» EXERCISE
Reproduce the listing below verbatim, omitting the pictures.

» INFORMATION PROVIDED
* * * * * * *
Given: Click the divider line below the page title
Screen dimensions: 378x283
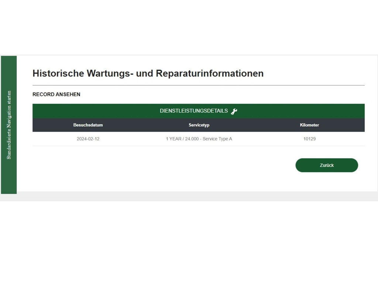Looking at the screenshot, I should [x=199, y=85].
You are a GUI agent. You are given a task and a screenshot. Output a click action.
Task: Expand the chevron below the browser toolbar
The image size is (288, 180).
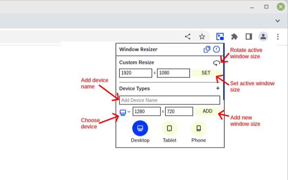[277, 21]
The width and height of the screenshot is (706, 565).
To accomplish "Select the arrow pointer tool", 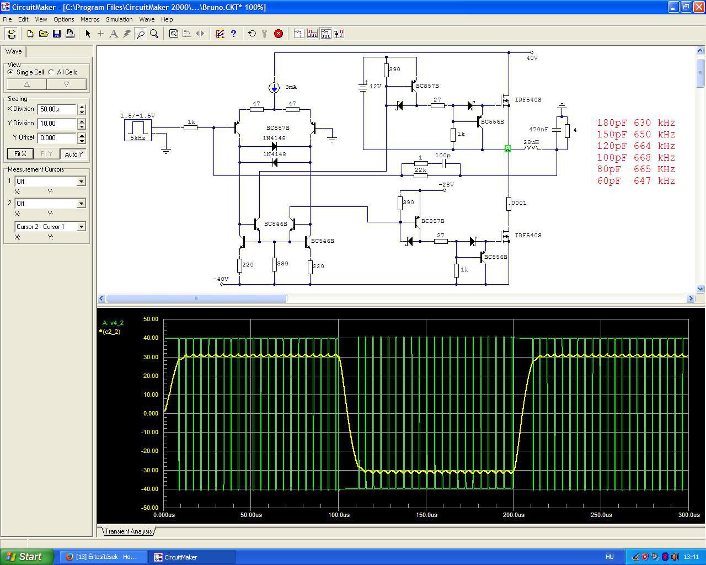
* * * * * * *
» RESPONSE TO THE TASK
Given: Click the divider line below the page title
Screen dimensions: 378x283
Looking at the screenshot, I should [x=199, y=85].
You are a GUI agent. You are given a task and a screenshot. Output a click action.
Task: Expand the chevron below the browser toolbar
The image size is (288, 180).
[277, 21]
The width and height of the screenshot is (706, 565).
To accomplish "Select the arrow pointer tool", 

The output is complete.